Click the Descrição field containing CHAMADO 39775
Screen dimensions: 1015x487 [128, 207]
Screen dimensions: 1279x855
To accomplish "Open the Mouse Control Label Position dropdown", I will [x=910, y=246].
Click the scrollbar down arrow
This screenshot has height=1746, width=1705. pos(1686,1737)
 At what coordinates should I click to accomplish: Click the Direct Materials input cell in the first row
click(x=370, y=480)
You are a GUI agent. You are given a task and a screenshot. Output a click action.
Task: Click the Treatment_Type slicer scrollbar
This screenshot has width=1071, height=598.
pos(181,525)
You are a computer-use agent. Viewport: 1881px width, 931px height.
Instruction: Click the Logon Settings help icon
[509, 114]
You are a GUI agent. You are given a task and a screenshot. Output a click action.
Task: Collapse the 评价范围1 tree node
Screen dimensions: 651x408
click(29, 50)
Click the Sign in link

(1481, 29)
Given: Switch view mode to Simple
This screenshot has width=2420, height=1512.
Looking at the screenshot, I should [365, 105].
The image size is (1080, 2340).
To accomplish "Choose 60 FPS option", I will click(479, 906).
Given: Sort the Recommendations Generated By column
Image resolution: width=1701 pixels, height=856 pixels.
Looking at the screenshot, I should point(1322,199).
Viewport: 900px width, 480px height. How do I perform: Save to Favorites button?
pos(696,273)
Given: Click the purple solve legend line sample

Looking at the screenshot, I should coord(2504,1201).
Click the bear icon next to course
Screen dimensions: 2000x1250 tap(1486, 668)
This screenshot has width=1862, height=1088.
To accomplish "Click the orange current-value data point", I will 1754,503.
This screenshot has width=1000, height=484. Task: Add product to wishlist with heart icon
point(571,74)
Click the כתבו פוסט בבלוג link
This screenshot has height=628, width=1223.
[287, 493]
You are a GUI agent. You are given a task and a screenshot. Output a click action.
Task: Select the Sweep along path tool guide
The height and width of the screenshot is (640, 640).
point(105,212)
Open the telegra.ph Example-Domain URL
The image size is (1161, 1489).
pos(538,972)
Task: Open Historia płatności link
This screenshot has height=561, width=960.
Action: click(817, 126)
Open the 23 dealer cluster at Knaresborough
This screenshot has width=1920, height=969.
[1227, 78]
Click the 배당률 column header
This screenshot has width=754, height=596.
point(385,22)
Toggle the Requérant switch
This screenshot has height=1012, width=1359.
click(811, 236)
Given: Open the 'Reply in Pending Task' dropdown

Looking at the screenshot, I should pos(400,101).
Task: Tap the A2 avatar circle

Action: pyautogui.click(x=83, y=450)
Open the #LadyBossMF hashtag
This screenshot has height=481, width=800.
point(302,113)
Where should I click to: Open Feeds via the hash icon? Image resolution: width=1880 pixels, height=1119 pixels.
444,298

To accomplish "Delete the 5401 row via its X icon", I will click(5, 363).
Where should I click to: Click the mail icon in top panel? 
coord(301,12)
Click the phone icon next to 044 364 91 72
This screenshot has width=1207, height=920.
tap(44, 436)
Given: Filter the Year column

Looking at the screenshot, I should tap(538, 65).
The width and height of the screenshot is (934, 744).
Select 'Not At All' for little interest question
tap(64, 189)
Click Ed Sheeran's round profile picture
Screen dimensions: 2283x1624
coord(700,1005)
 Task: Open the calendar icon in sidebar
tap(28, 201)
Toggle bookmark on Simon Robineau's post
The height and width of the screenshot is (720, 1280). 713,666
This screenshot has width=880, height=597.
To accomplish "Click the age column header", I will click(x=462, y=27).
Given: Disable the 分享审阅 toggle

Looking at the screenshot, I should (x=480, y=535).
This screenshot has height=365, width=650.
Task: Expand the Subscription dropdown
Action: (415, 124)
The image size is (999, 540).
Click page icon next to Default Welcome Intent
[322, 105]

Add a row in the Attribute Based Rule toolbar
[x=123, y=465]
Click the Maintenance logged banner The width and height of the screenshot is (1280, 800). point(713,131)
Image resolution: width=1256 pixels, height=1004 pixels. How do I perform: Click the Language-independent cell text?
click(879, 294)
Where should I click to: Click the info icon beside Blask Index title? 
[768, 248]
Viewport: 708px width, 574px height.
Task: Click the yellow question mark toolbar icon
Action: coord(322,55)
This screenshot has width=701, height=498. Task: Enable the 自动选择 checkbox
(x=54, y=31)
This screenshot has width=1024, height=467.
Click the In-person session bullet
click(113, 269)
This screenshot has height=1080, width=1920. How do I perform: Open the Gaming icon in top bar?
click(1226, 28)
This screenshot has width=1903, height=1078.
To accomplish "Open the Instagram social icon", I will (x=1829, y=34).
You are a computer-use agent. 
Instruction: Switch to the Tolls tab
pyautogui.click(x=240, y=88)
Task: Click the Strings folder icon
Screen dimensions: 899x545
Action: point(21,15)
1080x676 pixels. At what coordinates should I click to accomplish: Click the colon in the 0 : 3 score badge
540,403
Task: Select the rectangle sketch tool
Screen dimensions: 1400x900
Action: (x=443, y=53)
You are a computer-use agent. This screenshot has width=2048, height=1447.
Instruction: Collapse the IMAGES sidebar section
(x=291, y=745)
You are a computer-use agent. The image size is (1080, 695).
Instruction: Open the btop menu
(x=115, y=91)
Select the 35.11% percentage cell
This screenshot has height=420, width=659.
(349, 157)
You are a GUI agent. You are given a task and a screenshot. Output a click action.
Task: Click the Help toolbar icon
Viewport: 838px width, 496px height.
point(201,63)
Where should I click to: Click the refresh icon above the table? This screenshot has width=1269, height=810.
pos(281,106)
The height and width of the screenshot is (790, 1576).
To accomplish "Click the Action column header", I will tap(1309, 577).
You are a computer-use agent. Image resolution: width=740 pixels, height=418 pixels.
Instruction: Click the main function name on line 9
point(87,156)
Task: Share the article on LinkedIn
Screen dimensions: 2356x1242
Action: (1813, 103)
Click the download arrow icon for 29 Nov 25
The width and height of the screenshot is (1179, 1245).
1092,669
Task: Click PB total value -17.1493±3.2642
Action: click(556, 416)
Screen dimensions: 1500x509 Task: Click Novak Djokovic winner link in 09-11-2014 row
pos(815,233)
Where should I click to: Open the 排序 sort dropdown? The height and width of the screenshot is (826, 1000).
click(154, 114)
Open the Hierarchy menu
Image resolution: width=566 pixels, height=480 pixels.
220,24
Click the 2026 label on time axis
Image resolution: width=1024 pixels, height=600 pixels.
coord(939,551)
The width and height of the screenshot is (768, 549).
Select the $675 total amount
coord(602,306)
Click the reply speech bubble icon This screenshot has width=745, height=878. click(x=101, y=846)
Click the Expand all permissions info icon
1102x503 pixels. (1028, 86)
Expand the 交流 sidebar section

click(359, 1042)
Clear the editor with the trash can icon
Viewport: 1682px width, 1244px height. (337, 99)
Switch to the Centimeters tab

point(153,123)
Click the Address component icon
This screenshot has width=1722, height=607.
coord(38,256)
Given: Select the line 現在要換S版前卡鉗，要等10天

PROMPT:
In the records between the line containing "The width and height of the screenshot is (934, 744)." and the line containing "Click the Maintenance", inclusive, substitute "like" for "bookmark" and reproduce those lines with nothing else altered.

RESULT:
The width and height of the screenshot is (934, 744).
Select 'Not At All' for little interest question
tap(64, 189)
Click Ed Sheeran's round profile picture
Screen dimensions: 2283x1624
coord(700,1005)
 Task: Open the calendar icon in sidebar
tap(28, 201)
Toggle like on Simon Robineau's post
The height and width of the screenshot is (720, 1280). 713,666
This screenshot has width=880, height=597.
To accomplish "Click the age column header", I will click(x=462, y=27).
Given: Disable the 分享审阅 toggle

Looking at the screenshot, I should (x=480, y=535).
This screenshot has height=365, width=650.
Task: Expand the Subscription dropdown
Action: (415, 124)
The image size is (999, 540).
Click page icon next to Default Welcome Intent
[322, 105]

Add a row in the Attribute Based Rule toolbar
[x=123, y=465]
Click the Maintenance logged banner The width and height of the screenshot is (1280, 800). point(713,131)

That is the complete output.